# ABOUT THIS TASK
Lines to restate from the data below: from the one containing "Open manager Felicia" to the one containing "Screen dimensions: 1224x692", both included. Give them again exactly, and only them.

Segment Open

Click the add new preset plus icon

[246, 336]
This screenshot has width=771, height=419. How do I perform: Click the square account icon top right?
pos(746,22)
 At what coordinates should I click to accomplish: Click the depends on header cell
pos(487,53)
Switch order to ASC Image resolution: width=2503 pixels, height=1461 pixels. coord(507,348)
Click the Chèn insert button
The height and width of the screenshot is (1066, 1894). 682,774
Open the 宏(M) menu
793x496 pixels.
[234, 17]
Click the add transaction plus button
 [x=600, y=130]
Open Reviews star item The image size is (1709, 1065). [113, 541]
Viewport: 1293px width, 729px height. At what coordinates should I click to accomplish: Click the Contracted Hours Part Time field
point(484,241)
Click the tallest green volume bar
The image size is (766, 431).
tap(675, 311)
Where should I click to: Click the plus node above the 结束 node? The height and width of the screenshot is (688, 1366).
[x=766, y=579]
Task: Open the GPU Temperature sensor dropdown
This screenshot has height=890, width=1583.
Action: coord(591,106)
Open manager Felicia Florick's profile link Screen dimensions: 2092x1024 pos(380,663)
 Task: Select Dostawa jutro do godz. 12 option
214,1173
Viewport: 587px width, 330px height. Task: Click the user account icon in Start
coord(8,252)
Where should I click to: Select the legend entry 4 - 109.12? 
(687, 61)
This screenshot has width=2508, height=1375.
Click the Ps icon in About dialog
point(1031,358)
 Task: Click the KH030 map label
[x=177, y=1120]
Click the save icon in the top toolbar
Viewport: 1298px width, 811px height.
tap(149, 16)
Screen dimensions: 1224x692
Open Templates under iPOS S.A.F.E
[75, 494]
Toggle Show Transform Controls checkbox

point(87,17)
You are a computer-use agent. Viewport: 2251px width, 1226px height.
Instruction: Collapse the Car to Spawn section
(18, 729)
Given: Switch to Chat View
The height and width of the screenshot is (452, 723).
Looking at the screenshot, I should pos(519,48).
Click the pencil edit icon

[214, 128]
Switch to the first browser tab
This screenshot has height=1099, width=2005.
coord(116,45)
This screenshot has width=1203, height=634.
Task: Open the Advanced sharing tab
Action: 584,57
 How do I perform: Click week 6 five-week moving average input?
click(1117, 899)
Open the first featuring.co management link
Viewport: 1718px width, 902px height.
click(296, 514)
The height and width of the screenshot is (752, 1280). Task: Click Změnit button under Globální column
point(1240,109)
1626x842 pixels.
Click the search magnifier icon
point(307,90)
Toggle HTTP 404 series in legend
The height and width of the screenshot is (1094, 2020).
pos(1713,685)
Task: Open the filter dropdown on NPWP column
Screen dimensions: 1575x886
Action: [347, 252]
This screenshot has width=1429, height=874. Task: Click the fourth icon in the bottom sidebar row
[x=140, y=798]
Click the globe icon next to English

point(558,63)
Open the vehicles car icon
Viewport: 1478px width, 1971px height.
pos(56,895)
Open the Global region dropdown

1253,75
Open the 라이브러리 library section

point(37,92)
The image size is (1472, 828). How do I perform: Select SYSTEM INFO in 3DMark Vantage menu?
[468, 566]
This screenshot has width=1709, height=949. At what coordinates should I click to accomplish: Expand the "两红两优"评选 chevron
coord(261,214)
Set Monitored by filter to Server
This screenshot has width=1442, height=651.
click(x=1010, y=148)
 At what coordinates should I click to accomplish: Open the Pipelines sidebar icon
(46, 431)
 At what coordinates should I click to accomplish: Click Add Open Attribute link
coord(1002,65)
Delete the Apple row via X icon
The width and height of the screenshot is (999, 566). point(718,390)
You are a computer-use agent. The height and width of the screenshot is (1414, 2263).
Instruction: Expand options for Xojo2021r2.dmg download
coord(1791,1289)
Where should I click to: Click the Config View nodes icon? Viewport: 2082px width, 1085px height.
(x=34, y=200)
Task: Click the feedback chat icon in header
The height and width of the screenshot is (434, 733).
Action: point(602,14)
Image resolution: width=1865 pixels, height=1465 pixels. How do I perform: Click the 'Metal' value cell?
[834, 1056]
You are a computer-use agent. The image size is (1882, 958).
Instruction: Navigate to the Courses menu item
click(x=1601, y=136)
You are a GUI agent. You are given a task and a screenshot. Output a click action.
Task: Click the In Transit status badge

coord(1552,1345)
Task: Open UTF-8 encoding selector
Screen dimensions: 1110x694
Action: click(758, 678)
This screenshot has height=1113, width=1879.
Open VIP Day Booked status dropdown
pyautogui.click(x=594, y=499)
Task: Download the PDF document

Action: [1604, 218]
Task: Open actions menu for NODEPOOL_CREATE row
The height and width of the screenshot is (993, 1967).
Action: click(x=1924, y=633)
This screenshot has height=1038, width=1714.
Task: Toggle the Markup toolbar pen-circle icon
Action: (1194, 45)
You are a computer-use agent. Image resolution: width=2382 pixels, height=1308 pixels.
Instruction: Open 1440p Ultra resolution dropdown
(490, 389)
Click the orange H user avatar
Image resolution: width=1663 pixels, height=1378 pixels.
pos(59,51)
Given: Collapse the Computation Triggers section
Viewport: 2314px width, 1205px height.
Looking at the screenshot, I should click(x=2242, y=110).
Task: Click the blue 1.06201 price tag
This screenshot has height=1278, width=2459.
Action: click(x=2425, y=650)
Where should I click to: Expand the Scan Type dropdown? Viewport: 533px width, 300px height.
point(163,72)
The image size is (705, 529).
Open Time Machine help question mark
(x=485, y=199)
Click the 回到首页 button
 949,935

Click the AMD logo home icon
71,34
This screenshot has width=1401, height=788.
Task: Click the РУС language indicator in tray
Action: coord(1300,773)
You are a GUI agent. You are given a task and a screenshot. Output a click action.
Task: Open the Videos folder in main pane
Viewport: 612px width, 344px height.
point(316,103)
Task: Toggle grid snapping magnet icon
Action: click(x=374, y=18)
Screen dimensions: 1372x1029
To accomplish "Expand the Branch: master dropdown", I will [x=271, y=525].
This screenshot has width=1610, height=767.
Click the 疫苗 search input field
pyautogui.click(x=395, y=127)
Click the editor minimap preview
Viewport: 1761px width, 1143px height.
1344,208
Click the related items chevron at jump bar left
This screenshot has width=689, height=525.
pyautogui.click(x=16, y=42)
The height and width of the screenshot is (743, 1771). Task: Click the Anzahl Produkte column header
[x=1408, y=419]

Segment Closed

# RESULT
Open manager Felicia Florick's profile link Screen dimensions: 2092x1024 pos(380,663)
 Task: Select Dostawa jutro do godz. 12 option
214,1173
Viewport: 587px width, 330px height. Task: Click the user account icon in Start
coord(8,252)
Where should I click to: Select the legend entry 4 - 109.12? 
(687, 61)
This screenshot has width=2508, height=1375.
Click the Ps icon in About dialog
point(1031,358)
 Task: Click the KH030 map label
[x=177, y=1120]
Click the save icon in the top toolbar
Viewport: 1298px width, 811px height.
tap(149, 16)
Screen dimensions: 1224x692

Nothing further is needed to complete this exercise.